According to Mandel et al. [10], venous thromboembolism risk is greatly increased in Arab and Israeli families since HCU and factor V Leiden deficiency are concordant. Our patient is of Arab descent.

It is important to discuss a subtype referred to as the vascular subtype, which indicates that very high levels of homocysteine cause late-onset venous thrombosis [11]. In this study, a family with 3 sisters with hyperhomocysteinemia developed single or multiple venous thromboembolic episodes [11].

CAT has only been reported in the literature in the past 2 decades, but reports about similar lesions date back to when they were known as calcified pseudotumors. As a result, it is likely that this condition is underreported in the literature. There is a lack of understanding of the pathology of such tumors. Several theories have been proposed. There is a theory that ordinary thrombi become mummified and calcified with time, although Reynolds rejected this idea at the time since a calcified thrombus may not exhibit Lines of Zahn. Hypercoagulability and abnormal phosphate calcium metabolism are 2 other theories [6,7,12,13].

There are several different diagnoses of CAT, including myxoma and thrombi formation. The diagnosis of CAT can be challenging [6,[14], [15], [16]]. It may provide a clue based on clinical manifestations, such as in patients with end-stage renal disease and valvular heart disease [6]. A cardiac imaging study with echocardiography can aid in diagnosing an intracavitary calcified mass in any chamber of the heart [6], which can still be misdiagnosed as a myxoma, as suggested in Reynolds’ original series. The transthoracic echocardiography may also reveal an entity called a swinging CAT, which tends to embolize. CT scans and MRIs can be used to assess CATs that show partially calcified hypodense or diffusely calcified masses. A significant finding is the presence of large foci of calcification in partially calcified CATs, together with low-weighted T1 and T2 images on MRI [16]. The diagnosis is established by a pathological examination of the specimen, which reveals fibrin degeneration and calcific nodules. Most cases of CAD are treated surgically through resection, with a survival rate of up to 95% in the literature [6].

As far as we are aware, there has only been one report of HCU presenting with CAT. A 13-year-old boy with a history of HCU was diagnosed with right atrial CAT and referred for surgery [17].

Conclusion

Based on a comprehensive literature review, we concluded that the relationship between HCU and CAT is not completely understood. It is likely that this is a symptom of a hypercoagulability disease which may lead to thrombosis and further complications. HCU is known to cause atherosclerosis and may contribute to the calcification of thrombi.
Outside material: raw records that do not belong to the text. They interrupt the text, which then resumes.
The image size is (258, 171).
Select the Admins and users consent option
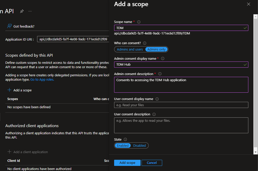tap(130, 49)
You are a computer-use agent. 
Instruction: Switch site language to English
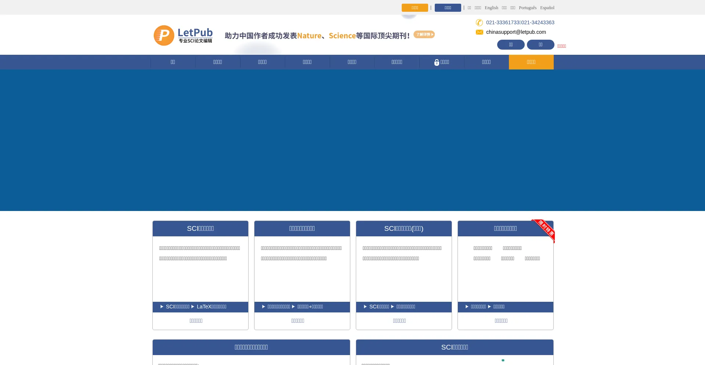point(491,8)
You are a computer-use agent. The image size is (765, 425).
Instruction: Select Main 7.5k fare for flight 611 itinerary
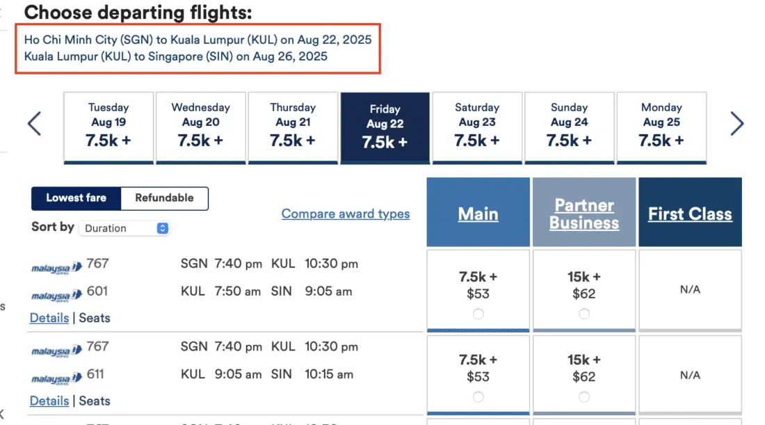478,397
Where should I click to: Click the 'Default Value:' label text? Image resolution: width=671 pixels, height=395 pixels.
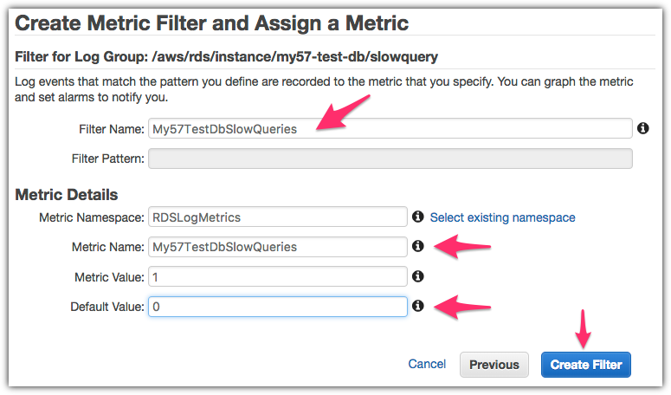[106, 307]
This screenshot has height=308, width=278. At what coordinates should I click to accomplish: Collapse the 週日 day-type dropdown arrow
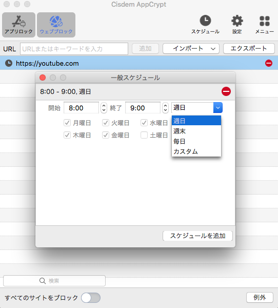(x=217, y=108)
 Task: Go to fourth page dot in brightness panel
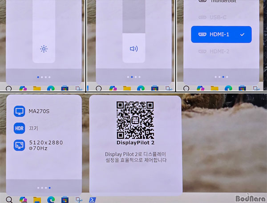tap(49, 77)
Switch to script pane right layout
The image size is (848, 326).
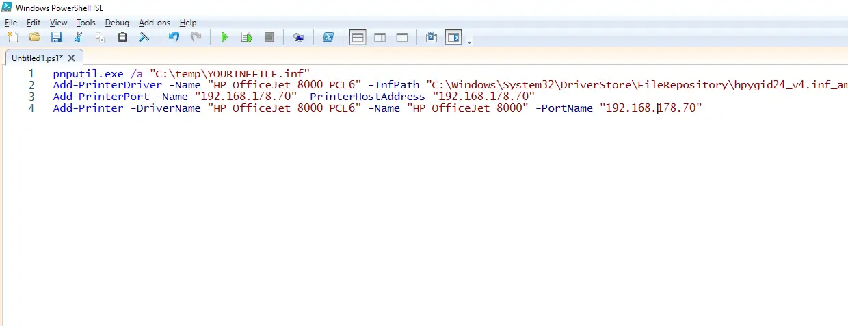(380, 38)
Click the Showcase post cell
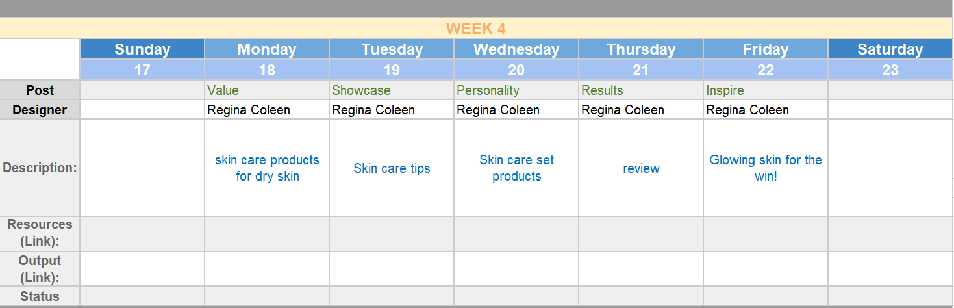 click(x=392, y=90)
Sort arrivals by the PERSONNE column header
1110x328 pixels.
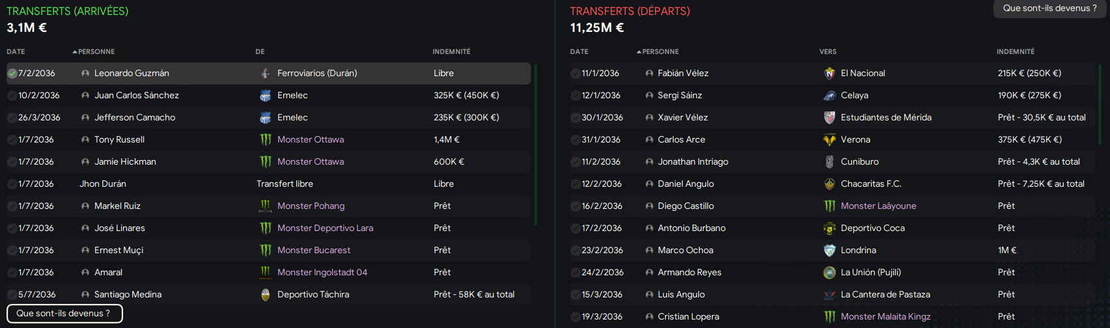[x=94, y=51]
Considering that HCU is a treatable disease, we recommend further research into this issue. Such complications can be avoided by treating HCU early.

Authors’ contribution

In this case, Diar is the surgeon responsible for collecting the required data, while Yad is the author responsible for writing and finalizing the manuscript. Zryan assisted with manuscript writing and sketched the figure illustrating the tumor site, Arian assisted with data collection, Razhan reviewed the manuscript for grammar and sentence structure, and Han was the pathologist who diagnosed the specimen and wrote the pathology report. The final draft was accepted by all authors.

Ethical statement

An ethical approval has been obtained from the hospital's Ethical Committee.

Patient consent

The patient's guardians (in this case her parents) provided written consent to the Cardiac Center's legal committee and the surgeon in charge to publish this case and show photos that include investigations and intraoperative images.

If the journal so requests, these are available for review.

Acknowledgments

We would like to extend our sincere thanks to all the personnel who assisted us with the treatment of our patients.

Footnotes

Funding: None.

Competing Interests: The authors declare that they have no competing interests.